Rumah neraka di tanah suci
"Suami saya mengancam mempermalukan saya dan anak-anak saya jika saya tidak kembali ke Mekkah."
Suara azan zuhur belum lama berkumandang dari pengeras suara Masjid Al-Haram di Kota Mekkah, Arab Saudi. Abir dan seorang putrinya sedang asyik melahap makan siang. Suaminya, Usman (nama samaran), pulang tiba-tiba.
Bukannya makan bareng istri dan anaknya, dia marah-marah dan memukuli dua orang seharusnya dia sayang. "Dia memukuli kami dengan brutal dan hidung putri saya berdarah," kata Abir mengenang satu dari sekian banyak pengalaman pahitnya itu, seperti dilansir surat kabar Saudi Gazette Rabu lalu.
Awalnya, rumah tangga Abir bahagia. Di hari pernikahannya, pengantin Saudi ini naik kuda putih. Dengan jatah warisan dari ayahnya, Abir dan Usman, membangun rumah seharga delapan juta riyal atau setara Rp 25 miliar. Pasangan ini dikaruniai empat anak perempuan.

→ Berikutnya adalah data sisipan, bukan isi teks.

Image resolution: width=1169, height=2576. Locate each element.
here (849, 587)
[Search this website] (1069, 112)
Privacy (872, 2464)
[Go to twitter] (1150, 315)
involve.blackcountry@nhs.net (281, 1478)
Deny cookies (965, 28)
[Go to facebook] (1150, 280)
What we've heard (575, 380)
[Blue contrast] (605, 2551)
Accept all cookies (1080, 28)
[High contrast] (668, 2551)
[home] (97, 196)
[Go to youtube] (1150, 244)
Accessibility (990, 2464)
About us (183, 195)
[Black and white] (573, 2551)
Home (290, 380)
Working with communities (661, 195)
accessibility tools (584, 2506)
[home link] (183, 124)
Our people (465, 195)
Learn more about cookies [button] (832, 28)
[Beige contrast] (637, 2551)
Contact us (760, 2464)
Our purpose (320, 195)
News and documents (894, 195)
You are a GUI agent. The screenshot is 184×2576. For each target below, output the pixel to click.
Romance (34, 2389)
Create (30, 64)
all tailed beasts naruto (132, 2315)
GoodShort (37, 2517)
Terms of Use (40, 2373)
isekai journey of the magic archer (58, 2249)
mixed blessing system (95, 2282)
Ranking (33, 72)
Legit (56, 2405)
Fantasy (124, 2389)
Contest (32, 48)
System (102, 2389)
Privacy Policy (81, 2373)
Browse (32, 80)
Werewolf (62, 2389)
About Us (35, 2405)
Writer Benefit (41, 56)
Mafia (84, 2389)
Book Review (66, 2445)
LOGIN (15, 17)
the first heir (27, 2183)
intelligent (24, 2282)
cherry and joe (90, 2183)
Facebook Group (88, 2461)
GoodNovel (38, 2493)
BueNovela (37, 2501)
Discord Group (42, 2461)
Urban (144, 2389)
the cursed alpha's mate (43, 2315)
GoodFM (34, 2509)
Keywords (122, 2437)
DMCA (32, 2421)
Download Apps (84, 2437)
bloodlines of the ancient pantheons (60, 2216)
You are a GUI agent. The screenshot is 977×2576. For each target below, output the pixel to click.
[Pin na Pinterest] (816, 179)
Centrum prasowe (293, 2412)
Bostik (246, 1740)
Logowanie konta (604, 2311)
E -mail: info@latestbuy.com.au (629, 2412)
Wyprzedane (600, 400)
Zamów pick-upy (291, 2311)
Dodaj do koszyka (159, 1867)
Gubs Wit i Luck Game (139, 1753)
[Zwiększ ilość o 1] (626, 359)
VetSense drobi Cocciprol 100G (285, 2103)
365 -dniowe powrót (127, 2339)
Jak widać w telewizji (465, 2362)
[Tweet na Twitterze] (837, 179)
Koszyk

Rumah mewah dan nyaman itu bersalin rupa seolah neraka sejak ayah Abir meninggal. Usman, sang menantu, tidak bisa menjaga sumpahnya saat akad. Perangai buruknya mulai kelihatan. Dia memanfaatkan kelemahan Abir lantaran semua adik lelakinya masih kecil dan ibunya telah renta.
"Suami saya mengambil keuntungan dari kelemahan saya dan mulai menyiksa saya dengan pelbagai cara setelah dia mapan," ujar Abir. Usman membawa kembali mantan istrinya ke rumah dan mengusir Abir bersama empat anaknya. Abir kemudian ditahan di sebuah vila milik suaminya di luar Mekkah. Kelimanya mendekam di sebuah ruangan selalu terkunci dan hanya ada satu jendela.
Seorang penjaga diwanti-wanti agar tidak seorang pun mengetahui tempat menyembunyikan Abir dan empat putrinya itu. Kondisi mereka mengenaskan. Sampai-sampai harus berbagi makanan dengan penjaga. Abir berulang kali mengemis agar dibebaskan, namun penjaga takut kepada suami Abir.
Hingga akhirnya rekan-rekan Abir menemukan tempat itu. Tetap saja, penjaga menolak dibebaskan. Satu hari, Abir menyogok penjaga agar dikasih telepon seluler. Dia kemudian menghubungi kantor polisi dan memberi tahu lokasi penahanannya.
Tapi jawaban polisi sungguh mengecewakan. Mereka bilang tidak berhak menyerbu vila pribadi. Abir diminta mencari cara agar bisa kabur.
Singkat cerita, dia bersama empat anaknya berhasil lari saat penjaga meleng. Dari jalan terdekat, dia menelepon polisi dan petugas sosial. Usman datang di saat yang sama. Dia kemudian memukuli istrinya di depan polisi terdiam mematung.
Abir dan anak-anaknya kemudian dibawa ke kantor polisi. Ketika Usman muncul lagi di kantor polisi dan mulai memukuli istrinya, dia dibekuk dan ditahan.
Polisi lalu membebaskan Abir dan keempat anaknya. Mereka lantas menuju Bandar Udara King Abdul Aziz dan terbang ke Ibu Kota Riyadh. "Saya tiba di Riyadh bersama anak-anak saya dan berkumpul lagi bersama keluarga," tutur Abir.
Abir menuntut suaminya mengembalikan semua uang dia keluarkan untuk memulai bisnis suaminya. Namun dia cemas bakal kalah di pengadilan lantaran adik-adiknya masih kecil buat mewakili dia saat sidang. "Suami saya mengancam mempermalukan saya dan anak-anak saya jika saya tidak kembali ke Mekkah."
Buat Abir, Mekkah barangkali bukan lagi tanah suci. Kota itu tak ubahnya neraka lantaran membuat hidupnya tersiksa.